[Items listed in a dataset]
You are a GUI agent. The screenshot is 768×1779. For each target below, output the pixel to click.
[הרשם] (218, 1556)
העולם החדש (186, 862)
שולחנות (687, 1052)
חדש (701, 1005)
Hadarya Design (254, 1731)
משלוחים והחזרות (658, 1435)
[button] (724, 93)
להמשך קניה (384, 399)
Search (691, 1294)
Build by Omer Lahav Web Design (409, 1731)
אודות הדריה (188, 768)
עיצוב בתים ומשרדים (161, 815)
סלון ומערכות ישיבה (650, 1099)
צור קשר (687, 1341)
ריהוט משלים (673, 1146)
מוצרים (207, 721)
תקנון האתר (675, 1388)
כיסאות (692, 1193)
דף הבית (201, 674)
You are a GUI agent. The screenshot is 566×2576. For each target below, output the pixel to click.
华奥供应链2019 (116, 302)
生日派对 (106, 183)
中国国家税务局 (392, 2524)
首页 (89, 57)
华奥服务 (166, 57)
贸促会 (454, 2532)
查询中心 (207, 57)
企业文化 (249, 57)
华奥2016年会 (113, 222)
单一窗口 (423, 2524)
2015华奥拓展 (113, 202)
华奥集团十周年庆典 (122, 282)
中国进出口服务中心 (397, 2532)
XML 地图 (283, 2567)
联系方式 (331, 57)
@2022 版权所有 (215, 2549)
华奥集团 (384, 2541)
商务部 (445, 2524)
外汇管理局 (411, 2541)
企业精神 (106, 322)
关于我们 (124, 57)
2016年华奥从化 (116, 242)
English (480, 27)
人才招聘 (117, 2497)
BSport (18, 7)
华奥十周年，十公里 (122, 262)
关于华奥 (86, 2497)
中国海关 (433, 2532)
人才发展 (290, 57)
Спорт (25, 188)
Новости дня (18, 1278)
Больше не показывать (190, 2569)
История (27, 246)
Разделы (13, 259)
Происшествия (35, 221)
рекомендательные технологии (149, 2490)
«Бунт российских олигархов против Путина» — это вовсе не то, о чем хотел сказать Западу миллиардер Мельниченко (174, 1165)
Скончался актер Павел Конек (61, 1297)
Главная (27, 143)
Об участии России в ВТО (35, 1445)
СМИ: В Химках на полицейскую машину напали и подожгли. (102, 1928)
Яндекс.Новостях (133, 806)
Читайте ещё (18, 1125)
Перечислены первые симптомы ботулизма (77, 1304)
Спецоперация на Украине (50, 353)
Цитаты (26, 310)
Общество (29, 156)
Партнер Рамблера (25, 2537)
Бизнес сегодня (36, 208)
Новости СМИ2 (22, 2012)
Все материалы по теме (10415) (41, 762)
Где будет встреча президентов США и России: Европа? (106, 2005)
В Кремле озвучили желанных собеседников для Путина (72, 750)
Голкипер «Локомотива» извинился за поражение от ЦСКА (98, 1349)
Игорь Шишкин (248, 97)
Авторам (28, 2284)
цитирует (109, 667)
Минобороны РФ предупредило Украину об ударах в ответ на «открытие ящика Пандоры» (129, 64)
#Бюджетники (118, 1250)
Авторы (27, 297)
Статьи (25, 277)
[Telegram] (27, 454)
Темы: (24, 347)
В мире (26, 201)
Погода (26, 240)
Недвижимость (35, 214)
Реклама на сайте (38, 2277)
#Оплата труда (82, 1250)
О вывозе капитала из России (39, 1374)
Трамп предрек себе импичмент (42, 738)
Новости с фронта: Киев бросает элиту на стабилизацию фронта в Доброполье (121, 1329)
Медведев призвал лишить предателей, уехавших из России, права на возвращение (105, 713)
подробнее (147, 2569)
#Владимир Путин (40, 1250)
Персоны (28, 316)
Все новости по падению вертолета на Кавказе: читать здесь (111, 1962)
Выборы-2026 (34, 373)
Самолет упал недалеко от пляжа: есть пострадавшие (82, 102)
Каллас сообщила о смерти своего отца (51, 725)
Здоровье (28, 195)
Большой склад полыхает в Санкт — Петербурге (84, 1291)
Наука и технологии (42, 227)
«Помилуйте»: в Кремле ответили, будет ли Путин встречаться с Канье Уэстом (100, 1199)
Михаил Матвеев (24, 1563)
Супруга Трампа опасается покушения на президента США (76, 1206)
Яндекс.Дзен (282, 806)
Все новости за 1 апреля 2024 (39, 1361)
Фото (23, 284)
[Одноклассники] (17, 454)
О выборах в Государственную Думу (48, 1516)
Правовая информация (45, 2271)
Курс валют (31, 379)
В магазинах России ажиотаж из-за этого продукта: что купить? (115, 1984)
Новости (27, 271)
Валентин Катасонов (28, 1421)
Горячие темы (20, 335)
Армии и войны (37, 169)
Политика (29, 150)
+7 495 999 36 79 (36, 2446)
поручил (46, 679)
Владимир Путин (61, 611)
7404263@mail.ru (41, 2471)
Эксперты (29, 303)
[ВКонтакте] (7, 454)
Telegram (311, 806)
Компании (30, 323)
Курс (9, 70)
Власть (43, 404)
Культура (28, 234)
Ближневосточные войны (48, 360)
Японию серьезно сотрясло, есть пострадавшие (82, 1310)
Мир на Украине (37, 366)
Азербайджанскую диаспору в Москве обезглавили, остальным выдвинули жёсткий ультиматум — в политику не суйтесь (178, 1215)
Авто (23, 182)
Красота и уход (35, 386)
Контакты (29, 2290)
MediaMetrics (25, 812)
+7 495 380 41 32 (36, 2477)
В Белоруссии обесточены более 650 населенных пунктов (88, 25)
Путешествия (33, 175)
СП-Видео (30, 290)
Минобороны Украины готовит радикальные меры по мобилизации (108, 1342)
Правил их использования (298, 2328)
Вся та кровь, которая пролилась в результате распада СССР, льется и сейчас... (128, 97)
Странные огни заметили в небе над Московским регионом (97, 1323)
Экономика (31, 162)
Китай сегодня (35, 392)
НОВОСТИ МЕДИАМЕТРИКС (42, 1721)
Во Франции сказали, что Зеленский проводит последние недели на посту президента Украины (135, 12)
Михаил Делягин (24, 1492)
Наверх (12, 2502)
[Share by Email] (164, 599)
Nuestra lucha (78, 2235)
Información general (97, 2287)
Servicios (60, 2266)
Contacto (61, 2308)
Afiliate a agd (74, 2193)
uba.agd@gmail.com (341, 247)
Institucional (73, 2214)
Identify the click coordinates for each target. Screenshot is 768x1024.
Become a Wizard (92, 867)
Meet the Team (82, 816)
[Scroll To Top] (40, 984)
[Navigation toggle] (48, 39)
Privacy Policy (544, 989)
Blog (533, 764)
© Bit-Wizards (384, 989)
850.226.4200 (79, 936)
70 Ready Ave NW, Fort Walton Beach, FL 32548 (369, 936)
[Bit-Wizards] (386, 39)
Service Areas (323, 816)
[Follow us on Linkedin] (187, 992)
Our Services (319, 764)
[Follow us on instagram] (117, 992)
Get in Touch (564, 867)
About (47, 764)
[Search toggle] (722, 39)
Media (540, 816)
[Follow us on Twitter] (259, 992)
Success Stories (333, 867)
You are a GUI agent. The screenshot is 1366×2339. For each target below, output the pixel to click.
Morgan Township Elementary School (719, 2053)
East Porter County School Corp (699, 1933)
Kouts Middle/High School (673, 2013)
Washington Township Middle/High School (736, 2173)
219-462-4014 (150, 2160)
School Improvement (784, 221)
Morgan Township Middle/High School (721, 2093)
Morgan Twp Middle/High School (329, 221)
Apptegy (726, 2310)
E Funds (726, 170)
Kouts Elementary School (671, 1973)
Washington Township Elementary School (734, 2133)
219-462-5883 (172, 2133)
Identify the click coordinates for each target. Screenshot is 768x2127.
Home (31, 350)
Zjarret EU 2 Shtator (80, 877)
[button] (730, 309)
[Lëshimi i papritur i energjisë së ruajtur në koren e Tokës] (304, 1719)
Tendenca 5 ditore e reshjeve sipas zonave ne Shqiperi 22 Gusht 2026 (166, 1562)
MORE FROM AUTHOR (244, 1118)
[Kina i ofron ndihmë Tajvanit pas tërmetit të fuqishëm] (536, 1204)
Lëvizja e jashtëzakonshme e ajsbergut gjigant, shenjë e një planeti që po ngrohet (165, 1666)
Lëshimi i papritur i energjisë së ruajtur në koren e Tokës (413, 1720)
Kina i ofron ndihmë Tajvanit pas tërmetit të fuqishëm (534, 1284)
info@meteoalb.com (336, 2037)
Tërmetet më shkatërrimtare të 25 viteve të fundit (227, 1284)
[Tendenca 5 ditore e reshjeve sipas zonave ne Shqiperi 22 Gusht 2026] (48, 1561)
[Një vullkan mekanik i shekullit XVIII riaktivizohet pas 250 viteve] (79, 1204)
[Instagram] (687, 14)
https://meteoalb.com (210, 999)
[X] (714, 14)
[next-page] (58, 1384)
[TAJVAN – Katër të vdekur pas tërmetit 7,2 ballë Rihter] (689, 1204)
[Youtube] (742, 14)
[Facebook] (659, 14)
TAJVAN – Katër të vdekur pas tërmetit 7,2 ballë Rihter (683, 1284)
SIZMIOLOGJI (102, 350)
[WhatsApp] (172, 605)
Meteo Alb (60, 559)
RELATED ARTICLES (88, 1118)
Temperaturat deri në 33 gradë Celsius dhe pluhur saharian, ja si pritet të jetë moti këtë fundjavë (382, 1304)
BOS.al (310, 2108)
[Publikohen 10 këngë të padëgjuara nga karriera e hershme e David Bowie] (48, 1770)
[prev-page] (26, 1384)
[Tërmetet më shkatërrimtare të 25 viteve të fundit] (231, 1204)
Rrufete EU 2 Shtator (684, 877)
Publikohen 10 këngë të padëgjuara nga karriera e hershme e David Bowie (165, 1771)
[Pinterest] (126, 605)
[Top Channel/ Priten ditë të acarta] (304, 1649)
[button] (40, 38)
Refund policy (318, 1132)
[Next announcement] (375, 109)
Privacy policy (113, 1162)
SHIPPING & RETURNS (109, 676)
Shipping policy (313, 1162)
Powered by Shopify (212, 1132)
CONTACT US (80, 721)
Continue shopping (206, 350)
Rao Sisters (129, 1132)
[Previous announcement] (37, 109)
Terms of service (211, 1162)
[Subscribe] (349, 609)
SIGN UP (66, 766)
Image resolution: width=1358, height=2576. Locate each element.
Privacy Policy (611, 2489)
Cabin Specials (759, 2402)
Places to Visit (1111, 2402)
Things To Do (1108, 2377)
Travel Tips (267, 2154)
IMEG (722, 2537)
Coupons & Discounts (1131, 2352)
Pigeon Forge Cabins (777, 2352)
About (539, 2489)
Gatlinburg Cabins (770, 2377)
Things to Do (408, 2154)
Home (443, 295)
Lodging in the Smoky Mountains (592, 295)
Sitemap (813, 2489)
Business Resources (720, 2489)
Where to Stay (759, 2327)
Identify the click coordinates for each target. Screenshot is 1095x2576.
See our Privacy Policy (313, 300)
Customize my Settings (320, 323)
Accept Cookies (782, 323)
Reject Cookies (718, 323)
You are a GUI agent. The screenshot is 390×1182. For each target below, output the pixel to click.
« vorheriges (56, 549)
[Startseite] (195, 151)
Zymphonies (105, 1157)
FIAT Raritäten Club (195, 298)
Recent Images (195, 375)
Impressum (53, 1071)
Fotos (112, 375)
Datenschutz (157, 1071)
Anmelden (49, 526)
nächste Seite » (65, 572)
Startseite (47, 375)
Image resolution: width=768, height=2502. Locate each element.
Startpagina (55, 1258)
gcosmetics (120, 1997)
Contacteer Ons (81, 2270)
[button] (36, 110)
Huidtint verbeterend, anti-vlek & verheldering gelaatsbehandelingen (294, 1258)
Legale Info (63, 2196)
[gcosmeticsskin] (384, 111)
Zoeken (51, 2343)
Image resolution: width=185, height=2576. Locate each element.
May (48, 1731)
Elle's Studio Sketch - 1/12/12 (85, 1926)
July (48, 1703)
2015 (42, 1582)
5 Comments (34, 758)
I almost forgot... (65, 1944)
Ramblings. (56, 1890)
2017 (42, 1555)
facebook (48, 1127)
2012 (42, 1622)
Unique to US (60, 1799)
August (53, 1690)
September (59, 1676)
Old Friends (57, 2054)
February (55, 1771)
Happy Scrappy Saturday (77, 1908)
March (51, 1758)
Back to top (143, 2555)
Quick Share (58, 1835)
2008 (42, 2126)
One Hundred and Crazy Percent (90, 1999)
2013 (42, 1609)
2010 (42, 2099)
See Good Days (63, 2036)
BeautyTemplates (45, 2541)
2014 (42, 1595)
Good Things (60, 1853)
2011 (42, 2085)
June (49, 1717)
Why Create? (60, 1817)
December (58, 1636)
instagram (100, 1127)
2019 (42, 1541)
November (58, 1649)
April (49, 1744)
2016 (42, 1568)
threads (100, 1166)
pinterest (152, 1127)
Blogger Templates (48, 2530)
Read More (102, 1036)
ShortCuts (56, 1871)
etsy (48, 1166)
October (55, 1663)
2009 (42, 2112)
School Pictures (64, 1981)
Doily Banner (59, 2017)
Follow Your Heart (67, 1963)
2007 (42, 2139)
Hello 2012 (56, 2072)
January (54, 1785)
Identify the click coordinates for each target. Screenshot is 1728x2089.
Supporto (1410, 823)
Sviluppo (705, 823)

#### [ABOUT THIS EXERCISE]
From the line that has "I almost forgot... (65, 1944)" through the line that has "Supporto (1410, 823)", copy every line exactly as it appears above, and leave out all others.

#### [RESPONSE]
I almost forgot... (65, 1944)
Ramblings. (56, 1890)
2017 (42, 1555)
facebook (48, 1127)
2012 (42, 1622)
Unique to US (60, 1799)
August (53, 1690)
September (59, 1676)
Old Friends (57, 2054)
February (55, 1771)
Happy Scrappy Saturday (77, 1908)
March (51, 1758)
Back to top (143, 2555)
Quick Share (58, 1835)
2008 (42, 2126)
One Hundred and Crazy Percent (90, 1999)
2013 (42, 1609)
2010 (42, 2099)
See Good Days (63, 2036)
BeautyTemplates (45, 2541)
2014 (42, 1595)
Good Things (60, 1853)
2011 (42, 2085)
June (49, 1717)
Why Create? (60, 1817)
December (58, 1636)
instagram (100, 1127)
2019 (42, 1541)
November (58, 1649)
April (49, 1744)
2016 (42, 1568)
threads (100, 1166)
pinterest (152, 1127)
Blogger Templates (48, 2530)
Read More (102, 1036)
ShortCuts (56, 1871)
etsy (48, 1166)
October (55, 1663)
2009 (42, 2112)
School Pictures (64, 1981)
Doily Banner (59, 2017)
Follow Your Heart (67, 1963)
2007 (42, 2139)
Hello 2012 (56, 2072)
January (54, 1785)
Identify the click coordinates for each target. Screenshot is 1728x2089.
Supporto (1410, 823)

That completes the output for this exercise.